Many different avenues can lead to a career in AV, as AVIXA™ members old and new clearly demonstrate. Recently, our paths crossed with Johanna Pierson, CTS®, Media Support Specialist at Boston’s Wentworth Institute of Technology. A graduate in French from the University of Maine, Pierson is a perfect example of desire and ambition trumping a tech education when it comes to finding one’s niche in the AV industry.

Johanna Pierson Johanna Pierson, CTS®

“I actually have no educational background in AV at all,” says Pierson. “It just started out as a hobby — an interest in computers, technology, and video games. While I was at college, I was a work study student in the media department and became a student manager, and that’s what led me to an interest in higher education and media and technology.”

After she graduated, Pierson applied for and was accepted for a position in the Division of Technology Services at Wentworth, a private technical design and engineering university in Boston with around 4,500 students, where she has worked since 2013.
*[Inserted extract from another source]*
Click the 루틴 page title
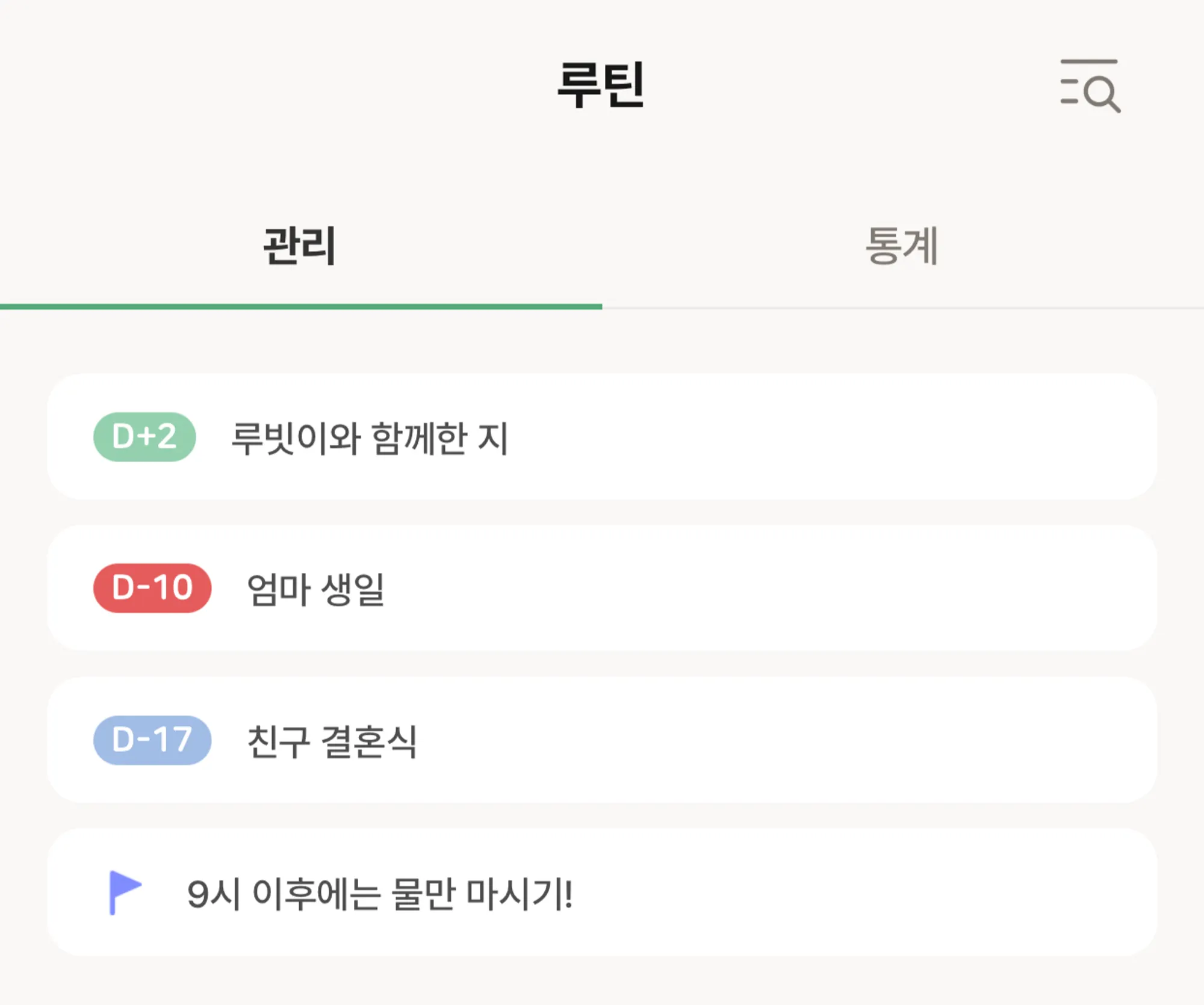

“We have a very small team here, because we’re not a very large university. The IT and AV offices are the same, we’re all under the Technology Services flag,” she says. “We recently built a large new building with a collaboration space and a bunch of technology labs. It’s very varied work, including classroom technology and end-user support, live events of all kinds, live-streaming meetings and concerts, and so on. Today, for example, I was setting up videoconferencing for someone in architecture; then I was watching some Crestron training webinars to get myself ready for the next certification I’m going to take; I had a meeting with one of the library staff; and I was running around with the facilities people to work on getting some power outlets placed for new installations we’re doing.”
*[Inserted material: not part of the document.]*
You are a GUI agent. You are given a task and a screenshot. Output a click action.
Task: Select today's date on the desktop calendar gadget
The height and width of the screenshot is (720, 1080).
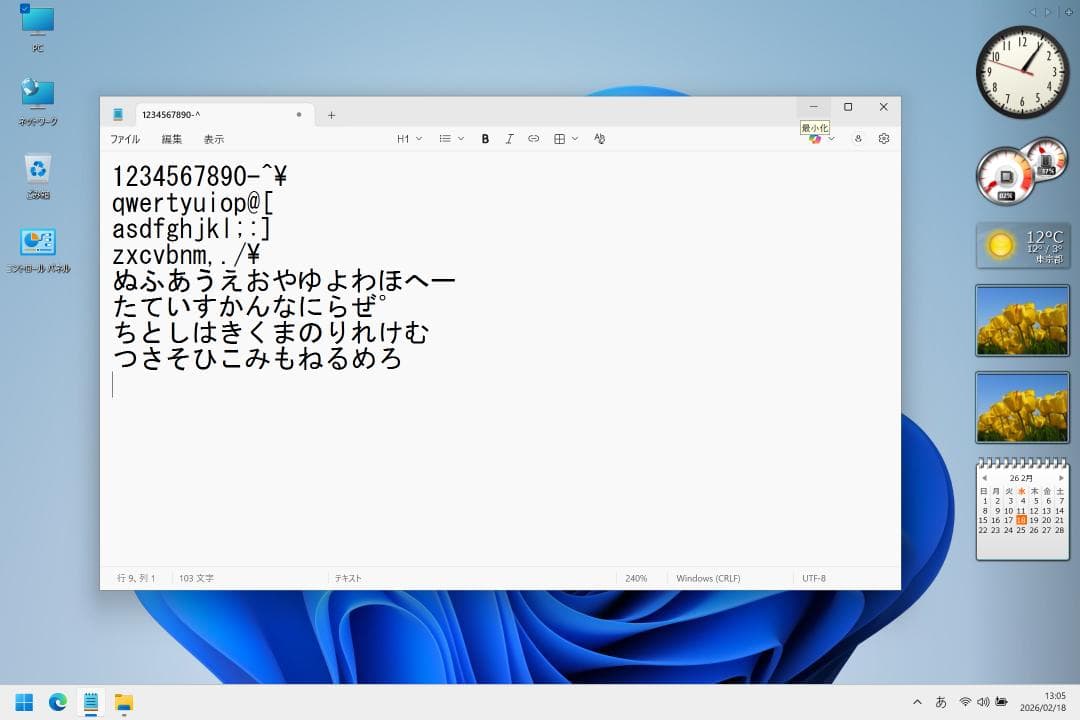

One of the main challenges of her job is the college’s trimester schedule. “We’re here all year long — there’s no summer break, so we have to do our refreshing in very short period of time,” she explains.

As someone who learned the ropes on the job in a constantly busy environment, Pierson wasn’t aware of AVIXA or InfoComm until 2017, when she had the opportunity to attend her first InfoComm show and take the Essentials of AV course. The following year, at InfoComm 2018 in Las Vegas, she took the CTS Prep class and soon after, earned her CTS certification.

“I was aware that I had the experience, but not the vocabulary or connections or a way to tie myself to the larger AV community,” she says. “Attending the shows and taking the classes was such a great experience. I met lots of really interesting people and the teachers were excellent. There was such a community-like feeling and it made me want to dig deeper.

“Taking the classes and networking with the other people there made me feel a lot more confident about my skills and knowledge. It’s completely changed the way I do my job, both literally and metaphorically.”

She admits that prior to those classes, she knew very little theory or AV math, and even less about the industry standards. But now she has not only a thorough knowledge of the practical tools and the science behind their use, but a grounding in a wide range of skills such as project management and design. And she is confident with which math equations to use in different scenarios.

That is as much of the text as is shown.